Uma paciente de Pierre Janet dizia: “Um livro sobre o qual é preciso refletir torna-se
sujo.” Essa observação nos revela, ao que parece, uma das razões de ser da crítica.
Mesmo quando esta pouco reflete, ela comenta, ela interpreta; ela se orienta para o
mundo. Seu papel é atrair as obras para fora de si mesmas, fora deste ponto de
discrição fascinante em que elas se formam e gostariam de se fechar, abrigadas de
toda curiosidade pública. Mas, no fim, é preciso que elas se tornem impuras; não
vemos por que elas escapariam a essa prova. Quando Rilke escreve a um jovem
poeta ​“As obras são de uma solidão infinita; para agarrar uma obra de arte, nada
pior do que as palavras da crítica”​, ele exprime apaixonadamente uma reserva que
gostaríamos de manter junto com ele, mas que ele próprio não pode senão
quebrá-la, pois por que essa solidão de que ele fala tornou-se ela própria obra? Por
que essa intimidade violenta foi repousar na calma existência de um livro? No final
deste movimento, está o crítico e sua intervenção suja.

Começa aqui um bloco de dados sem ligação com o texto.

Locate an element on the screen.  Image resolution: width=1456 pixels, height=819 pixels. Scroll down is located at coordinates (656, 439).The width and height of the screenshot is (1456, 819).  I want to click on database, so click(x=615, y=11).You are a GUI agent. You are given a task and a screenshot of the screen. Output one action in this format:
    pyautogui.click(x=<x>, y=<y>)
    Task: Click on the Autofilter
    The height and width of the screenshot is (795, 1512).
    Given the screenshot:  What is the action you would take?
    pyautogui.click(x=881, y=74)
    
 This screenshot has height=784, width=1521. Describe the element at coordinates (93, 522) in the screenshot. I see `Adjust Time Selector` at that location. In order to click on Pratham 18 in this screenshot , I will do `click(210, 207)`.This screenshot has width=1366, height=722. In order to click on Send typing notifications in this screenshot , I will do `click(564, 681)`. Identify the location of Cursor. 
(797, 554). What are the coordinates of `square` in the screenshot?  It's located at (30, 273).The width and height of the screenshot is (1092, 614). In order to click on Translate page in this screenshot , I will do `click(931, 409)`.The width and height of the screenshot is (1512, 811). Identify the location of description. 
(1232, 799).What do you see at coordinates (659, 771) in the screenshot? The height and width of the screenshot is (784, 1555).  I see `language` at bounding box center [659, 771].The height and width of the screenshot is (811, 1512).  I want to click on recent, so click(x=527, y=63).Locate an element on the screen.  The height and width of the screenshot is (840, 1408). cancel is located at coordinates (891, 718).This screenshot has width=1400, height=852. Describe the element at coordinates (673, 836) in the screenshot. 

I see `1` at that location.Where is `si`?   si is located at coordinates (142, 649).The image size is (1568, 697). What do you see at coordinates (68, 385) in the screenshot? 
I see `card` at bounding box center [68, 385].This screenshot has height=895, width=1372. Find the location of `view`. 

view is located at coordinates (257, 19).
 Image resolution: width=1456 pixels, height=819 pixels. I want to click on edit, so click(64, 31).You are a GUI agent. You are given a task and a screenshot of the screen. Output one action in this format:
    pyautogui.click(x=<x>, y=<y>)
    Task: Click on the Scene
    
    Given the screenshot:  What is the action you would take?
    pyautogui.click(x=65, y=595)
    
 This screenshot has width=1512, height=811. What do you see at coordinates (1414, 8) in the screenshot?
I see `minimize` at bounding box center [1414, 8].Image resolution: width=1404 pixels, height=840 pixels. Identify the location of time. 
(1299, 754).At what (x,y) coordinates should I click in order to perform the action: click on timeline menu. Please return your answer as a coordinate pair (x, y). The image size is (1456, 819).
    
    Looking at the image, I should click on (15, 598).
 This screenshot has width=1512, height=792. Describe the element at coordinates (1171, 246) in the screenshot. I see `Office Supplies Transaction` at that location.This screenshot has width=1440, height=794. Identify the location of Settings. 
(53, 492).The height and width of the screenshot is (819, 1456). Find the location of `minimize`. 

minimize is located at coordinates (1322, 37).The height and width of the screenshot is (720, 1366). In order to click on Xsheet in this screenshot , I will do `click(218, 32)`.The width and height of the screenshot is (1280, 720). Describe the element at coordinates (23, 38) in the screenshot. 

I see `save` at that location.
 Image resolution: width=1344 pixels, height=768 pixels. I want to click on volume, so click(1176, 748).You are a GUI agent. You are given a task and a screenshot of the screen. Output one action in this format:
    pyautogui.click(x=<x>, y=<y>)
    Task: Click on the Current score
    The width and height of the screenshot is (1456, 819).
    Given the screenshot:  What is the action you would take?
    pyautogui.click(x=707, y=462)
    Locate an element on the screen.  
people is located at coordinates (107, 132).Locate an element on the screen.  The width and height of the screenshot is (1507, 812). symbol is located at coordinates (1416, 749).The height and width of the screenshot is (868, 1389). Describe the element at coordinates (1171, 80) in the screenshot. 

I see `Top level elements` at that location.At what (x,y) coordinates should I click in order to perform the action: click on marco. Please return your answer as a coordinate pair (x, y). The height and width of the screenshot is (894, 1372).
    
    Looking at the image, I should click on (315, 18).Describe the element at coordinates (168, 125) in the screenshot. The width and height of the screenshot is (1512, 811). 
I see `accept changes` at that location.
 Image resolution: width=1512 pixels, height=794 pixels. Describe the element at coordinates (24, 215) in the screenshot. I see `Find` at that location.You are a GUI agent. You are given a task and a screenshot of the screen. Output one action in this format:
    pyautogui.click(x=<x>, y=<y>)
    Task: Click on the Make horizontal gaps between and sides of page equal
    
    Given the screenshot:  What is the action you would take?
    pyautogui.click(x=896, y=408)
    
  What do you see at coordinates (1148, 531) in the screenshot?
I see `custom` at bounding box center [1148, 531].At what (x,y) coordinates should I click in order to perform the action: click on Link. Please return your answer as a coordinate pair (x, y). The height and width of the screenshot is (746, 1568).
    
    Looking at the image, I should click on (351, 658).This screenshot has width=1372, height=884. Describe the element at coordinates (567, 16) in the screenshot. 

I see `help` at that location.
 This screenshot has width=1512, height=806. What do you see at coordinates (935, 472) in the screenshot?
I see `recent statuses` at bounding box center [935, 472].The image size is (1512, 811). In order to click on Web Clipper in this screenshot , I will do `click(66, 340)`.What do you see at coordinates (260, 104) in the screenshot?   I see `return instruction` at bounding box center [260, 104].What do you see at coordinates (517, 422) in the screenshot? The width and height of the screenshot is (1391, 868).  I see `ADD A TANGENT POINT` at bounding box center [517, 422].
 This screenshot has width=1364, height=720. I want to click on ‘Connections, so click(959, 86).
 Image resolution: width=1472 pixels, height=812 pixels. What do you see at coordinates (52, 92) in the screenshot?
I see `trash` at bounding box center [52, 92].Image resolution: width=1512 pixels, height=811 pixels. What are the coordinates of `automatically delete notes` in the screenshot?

É verdade que a crítica, tal como Rilke a rechaça e tal como ela se exprime todo e a
cada dia, potência rápida, passageira nula e soberana, destinada a introduzir as
obras imprecavidamente no turbilhão e no curso do mundo, é um fenômeno
moderno. O século XVIII, que libera a arte do gosto do eterno, mostra que esse
trabalho não tem nada a ver com aquele dos autores da arte poética e dos
comentadores de Aristóteles e Quintiliano. Sua essência está ligada ao instante e à
ação. Sainte-Beuve, nas páginas que consagra a Bayle (1), chama-a (para louvá-la)
de “cotidiana”. Ela combate no dia-a-dia. Ela não tem nada de digna nem de
preocupada. Ele diz ainda: ​“O gênio crítico, em seu ideal completo (e Bayle realiza
esse ideal mais que qualquer escritor), está nas antípodas do gênio criador e
poético, do gênio filosófico com seu sistema; ele leva tudo em consideração,
valoriza tudo… Todo espírito que possui em si uma parte de arte ou de sistema só
admite de bom grado o que é análogo a seu ponto-de-vista, à sua predileção. O
gênio crítico não se mantém em seu centro ou a pouca distância; não escava em
seu quintal, nem em sua cidadela, nem sua academia; ele não teme rebaixar-se; vai
a toda parte, pelas ruas, informando-se, acercando-se; a curiosidade o seduz, e ele
não se poupa dos regalos que se apresentam.”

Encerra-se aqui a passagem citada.